Street art that we share online tends to be inspiring – not strange, enigmatic or challenging

Whatever you think of street art, there’s no denying its pedigree. The paintings done on cave walls 30,000 years ago are today acknowledged as the first creative triumph of the human mind. But before their modern recognition as prehistoric wonders, these pictures of mammoths and bison were dismissed by Renaissance cavers who came across them as crude contemporary graffiti. That’s because graffiti were as universal 400 years ago as they are today, and just as disreputable.
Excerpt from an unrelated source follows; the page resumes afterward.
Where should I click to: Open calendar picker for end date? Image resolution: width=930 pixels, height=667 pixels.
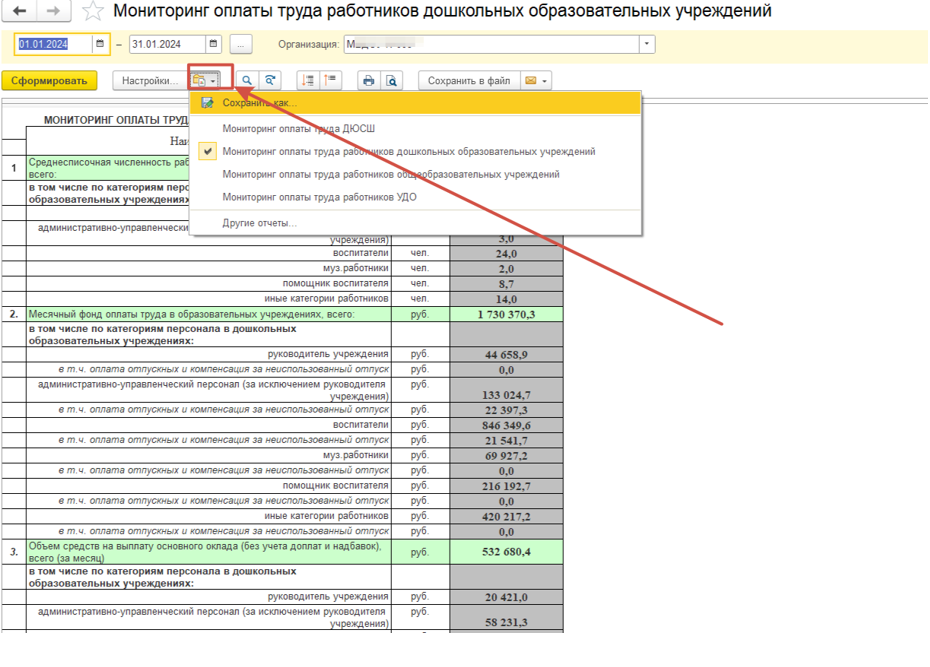[213, 45]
Today we veer between seeing graffiti as visual noise and genius coming up from the streets. That’s the fascinating ambiguity of those marks and images. They can be dismissed as a public nuisance or hailed as works of witty artistic genius. Banksy in Britain and JR in France have followed in the footsteps of the 1980s New York street and subway art stars Jean-Michel Basquiat and Keith Haring to become respected and marketable. Basquiat and Haring were proteges of Andy Warhol, whose embrace of high and pop art, the beautiful and mundane, set the stage for today’s street art. Warhol himself responded to the graffiti craze with a series of abstract paintings he made by covering the canvases with copper, then urinating on them to oxidise the pigment and produce lovely mineral blues and greens. It was literally the lowest of street activities, peeing against a wall, become Art.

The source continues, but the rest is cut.